Depth-Consistent 3D Gaussian Splatting via Physical Defocus Modeling and Multi-View Geometric Supervision
Yu Deng, Baozhu Zhao, Junyan Su, Xiaohan Zhang, Qi Liu
TL;DR
This work tackles depth inconsistency in 3D reconstruction across extreme depth ranges by coupling physics-based depth-of-field supervision with cross-view geometric constraints in a 3D Gaussian Splatting framework. It introduces a differentiable defocus model with adaptive kernels, a depth-of-field loss, and gradient-aware density control to preserve near-field structure while improving far-field depth coherence. A global monocular depth scale recovery together with local grid-based depth restoration and LoFTR-based feature matching enforces metric and multi-view consistency, leading to state-of-the-art results on Waymo and strong performance on unbounded scenes. The framework meaningfully bridges optical imaging physics and learning-based depth regularization, offering a scalable approach for depth-aware urban scene reconstruction with practical efficiency.
Abstract
Three-dimensional reconstruction in scenes with extreme depth variations remains challenging due to inconsistent supervisory signals between near-field and far-field regions.

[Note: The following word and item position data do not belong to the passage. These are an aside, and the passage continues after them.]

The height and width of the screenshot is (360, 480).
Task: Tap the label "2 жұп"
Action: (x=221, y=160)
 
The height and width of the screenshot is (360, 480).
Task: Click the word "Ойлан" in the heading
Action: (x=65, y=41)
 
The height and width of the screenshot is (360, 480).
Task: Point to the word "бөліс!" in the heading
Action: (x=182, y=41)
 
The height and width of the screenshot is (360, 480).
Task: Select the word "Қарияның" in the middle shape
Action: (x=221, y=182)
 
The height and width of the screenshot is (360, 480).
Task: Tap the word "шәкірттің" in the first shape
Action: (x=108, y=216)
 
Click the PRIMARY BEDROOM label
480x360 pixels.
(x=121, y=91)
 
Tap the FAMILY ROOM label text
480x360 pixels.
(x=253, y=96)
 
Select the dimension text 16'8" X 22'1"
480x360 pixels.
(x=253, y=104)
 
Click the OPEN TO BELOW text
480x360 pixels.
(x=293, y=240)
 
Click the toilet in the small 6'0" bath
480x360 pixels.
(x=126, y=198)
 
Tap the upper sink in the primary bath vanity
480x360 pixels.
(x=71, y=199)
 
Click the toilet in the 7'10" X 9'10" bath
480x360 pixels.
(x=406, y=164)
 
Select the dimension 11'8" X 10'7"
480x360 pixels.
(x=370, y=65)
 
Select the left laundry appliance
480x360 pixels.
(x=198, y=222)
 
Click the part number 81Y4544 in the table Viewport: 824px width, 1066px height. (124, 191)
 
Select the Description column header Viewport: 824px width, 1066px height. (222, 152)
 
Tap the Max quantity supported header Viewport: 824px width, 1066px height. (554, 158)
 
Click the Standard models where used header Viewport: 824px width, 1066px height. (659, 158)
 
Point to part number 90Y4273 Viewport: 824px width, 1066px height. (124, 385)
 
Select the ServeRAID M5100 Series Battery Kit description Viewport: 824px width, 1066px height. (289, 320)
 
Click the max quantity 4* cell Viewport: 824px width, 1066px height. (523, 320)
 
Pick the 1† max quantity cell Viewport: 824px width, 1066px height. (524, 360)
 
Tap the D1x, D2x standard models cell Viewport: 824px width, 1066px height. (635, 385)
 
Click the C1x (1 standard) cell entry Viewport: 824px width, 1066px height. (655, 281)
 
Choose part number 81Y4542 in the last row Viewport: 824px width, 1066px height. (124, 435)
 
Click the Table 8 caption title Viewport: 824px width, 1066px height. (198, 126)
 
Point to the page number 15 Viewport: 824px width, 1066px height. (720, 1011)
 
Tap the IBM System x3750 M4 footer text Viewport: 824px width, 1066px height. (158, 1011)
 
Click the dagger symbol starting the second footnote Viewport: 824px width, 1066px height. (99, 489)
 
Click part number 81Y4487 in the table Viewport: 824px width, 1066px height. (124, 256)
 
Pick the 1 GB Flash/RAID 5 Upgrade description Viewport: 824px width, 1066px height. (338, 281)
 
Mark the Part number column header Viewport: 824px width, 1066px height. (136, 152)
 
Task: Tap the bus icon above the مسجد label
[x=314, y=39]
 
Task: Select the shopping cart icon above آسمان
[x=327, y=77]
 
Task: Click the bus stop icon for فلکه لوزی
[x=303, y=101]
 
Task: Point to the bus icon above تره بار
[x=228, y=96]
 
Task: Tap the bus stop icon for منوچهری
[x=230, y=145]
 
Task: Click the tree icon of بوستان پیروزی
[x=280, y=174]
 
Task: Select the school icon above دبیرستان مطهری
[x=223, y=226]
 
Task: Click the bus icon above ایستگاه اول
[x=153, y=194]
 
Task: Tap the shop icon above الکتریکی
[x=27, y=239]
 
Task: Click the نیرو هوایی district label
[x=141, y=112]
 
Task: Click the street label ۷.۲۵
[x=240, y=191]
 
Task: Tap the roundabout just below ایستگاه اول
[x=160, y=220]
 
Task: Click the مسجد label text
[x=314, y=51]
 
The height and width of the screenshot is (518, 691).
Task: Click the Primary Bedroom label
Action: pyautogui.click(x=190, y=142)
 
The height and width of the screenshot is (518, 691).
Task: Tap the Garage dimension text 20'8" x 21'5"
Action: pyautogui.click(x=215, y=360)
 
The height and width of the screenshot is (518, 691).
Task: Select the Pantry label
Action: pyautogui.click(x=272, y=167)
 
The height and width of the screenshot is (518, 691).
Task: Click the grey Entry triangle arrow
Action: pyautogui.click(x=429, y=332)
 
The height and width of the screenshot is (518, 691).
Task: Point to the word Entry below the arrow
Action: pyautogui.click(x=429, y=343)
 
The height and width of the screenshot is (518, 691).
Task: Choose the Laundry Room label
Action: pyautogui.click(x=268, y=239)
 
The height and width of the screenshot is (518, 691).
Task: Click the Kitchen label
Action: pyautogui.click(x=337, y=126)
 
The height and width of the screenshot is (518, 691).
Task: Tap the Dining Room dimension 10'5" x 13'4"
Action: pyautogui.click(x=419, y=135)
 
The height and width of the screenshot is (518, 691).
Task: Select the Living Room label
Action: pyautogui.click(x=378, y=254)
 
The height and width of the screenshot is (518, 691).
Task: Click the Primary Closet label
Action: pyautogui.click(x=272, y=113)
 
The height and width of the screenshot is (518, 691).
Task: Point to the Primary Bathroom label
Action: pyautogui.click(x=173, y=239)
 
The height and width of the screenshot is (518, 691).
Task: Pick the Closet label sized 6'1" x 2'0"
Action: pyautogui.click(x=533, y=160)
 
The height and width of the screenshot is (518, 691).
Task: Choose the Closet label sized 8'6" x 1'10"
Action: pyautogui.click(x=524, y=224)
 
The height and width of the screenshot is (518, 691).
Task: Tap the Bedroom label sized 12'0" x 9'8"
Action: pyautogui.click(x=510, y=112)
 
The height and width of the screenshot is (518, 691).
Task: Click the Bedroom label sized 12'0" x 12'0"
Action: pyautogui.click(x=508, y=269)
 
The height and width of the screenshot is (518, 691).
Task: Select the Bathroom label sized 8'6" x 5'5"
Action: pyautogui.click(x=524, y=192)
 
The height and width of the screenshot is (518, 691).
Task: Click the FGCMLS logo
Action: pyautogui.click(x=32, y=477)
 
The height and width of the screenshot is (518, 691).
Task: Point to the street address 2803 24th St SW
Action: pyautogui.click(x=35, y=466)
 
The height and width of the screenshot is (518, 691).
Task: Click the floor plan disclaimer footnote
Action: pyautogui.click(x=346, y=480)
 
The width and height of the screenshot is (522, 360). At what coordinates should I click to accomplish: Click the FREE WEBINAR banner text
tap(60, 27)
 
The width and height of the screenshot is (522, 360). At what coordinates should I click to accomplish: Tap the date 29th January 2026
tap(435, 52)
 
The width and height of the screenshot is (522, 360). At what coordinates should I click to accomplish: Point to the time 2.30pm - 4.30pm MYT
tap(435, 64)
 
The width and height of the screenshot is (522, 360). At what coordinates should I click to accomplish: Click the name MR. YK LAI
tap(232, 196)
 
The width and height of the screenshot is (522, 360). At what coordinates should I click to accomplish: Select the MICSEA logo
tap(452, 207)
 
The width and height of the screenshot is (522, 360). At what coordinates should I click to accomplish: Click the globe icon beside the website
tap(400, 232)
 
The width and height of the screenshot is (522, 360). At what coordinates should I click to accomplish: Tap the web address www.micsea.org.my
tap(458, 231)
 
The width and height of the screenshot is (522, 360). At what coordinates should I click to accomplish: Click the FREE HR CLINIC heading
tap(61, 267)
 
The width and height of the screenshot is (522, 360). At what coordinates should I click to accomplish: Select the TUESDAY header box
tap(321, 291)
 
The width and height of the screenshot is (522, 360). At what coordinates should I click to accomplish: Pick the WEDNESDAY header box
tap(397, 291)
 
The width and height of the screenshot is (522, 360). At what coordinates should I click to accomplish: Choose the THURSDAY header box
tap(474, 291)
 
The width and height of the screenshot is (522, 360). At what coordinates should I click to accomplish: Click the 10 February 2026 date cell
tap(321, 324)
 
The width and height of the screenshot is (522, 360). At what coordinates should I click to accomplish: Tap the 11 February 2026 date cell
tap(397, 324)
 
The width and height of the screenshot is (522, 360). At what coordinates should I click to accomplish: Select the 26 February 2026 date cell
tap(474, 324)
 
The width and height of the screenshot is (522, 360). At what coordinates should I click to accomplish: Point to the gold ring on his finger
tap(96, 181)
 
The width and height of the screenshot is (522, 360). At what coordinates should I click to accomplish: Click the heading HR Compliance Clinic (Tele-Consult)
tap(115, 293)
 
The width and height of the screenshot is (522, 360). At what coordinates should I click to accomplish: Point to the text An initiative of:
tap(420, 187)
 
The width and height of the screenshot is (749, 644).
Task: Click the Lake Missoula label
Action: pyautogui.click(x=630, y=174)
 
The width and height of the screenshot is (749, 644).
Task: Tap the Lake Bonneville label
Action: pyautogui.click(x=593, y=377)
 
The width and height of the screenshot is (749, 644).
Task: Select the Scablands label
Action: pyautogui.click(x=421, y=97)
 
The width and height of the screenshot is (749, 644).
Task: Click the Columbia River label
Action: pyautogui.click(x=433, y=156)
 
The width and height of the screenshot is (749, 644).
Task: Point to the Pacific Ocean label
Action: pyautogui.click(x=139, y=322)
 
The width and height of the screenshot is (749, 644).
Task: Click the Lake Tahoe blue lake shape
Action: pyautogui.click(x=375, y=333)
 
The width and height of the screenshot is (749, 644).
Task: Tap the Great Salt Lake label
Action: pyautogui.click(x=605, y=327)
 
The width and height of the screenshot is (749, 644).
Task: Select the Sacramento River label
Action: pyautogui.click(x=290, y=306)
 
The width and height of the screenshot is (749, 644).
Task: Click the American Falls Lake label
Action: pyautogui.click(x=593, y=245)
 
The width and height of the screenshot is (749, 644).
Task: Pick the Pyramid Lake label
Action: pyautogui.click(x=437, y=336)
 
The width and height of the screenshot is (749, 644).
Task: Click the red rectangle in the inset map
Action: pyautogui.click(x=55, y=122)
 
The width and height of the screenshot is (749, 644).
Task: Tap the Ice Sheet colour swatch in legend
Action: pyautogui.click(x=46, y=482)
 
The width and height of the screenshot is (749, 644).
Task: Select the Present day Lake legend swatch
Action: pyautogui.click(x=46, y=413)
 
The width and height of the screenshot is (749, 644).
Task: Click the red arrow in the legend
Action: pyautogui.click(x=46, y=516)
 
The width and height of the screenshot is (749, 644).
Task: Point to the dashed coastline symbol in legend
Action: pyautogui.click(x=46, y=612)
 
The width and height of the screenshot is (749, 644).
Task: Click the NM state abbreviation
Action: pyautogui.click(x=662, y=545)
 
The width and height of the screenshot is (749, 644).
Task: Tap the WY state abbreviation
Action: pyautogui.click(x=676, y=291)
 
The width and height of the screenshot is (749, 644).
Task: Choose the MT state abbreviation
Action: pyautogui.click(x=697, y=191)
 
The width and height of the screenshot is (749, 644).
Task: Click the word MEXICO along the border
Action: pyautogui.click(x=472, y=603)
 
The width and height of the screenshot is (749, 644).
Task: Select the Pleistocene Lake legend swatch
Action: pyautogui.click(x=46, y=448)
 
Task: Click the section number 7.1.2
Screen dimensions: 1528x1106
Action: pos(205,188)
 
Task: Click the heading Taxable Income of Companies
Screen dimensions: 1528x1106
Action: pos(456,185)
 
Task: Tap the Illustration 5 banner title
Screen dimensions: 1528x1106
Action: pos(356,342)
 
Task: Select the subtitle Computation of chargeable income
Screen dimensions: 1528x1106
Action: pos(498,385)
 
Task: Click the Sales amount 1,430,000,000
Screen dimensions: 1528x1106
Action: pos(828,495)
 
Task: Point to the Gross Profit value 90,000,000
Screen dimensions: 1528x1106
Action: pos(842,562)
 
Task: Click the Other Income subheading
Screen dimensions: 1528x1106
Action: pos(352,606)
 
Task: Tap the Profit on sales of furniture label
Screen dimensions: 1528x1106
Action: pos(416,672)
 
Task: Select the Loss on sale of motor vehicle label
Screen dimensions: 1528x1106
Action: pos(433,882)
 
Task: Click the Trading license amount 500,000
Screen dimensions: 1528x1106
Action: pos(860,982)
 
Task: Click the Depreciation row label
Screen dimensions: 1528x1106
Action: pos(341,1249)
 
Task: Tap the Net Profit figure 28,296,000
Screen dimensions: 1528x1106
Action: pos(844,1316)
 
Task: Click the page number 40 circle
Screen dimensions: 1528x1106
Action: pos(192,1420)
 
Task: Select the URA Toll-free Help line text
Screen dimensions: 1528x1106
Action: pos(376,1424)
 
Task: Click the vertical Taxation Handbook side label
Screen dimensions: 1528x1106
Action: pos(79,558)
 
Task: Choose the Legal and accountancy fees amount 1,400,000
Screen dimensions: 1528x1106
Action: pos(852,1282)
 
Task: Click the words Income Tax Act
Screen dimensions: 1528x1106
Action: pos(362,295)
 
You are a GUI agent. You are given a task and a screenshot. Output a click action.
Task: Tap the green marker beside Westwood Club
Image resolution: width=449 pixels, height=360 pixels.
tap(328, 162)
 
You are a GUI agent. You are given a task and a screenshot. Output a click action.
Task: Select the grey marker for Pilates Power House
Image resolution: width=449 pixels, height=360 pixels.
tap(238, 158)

Existing methods fail to simultaneously address inaccurate depth estimation in distant areas and structural degradation in close-range regions. This paper proposes a novel computational framework that integrates depth-of-field supervision and multi-view consistency supervision to advance 3D Gaussian Splatting. Our approach comprises two core components: (1) Depth-of-field Supervision employs a scale-recovered monocular depth estimator (e.g., Metric3D) to generate depth priors, leverages defocus convolution to synthesize physically accurate defocused images, and enforces geometric consistency through a novel depth-of-field loss, thereby enhancing depth fidelity in both far-field and near-field regions; (2) Multi-View Consistency Supervision employing LoFTR-based semi-dense feature matching to minimize cross-view geometric errors and enforce depth consistency via least squares optimization of reliable matched points. By unifying defocus physics with multi-view geometric constraints, our method achieves superior depth fidelity, demonstrating a 0.8 dB PSNR improvement over the state-of-the-art method on the Waymo Open Dataset. This framework bridges physical imaging principles and learning-based depth regularization, offering a scalable solution for complex depth stratification in urban environments.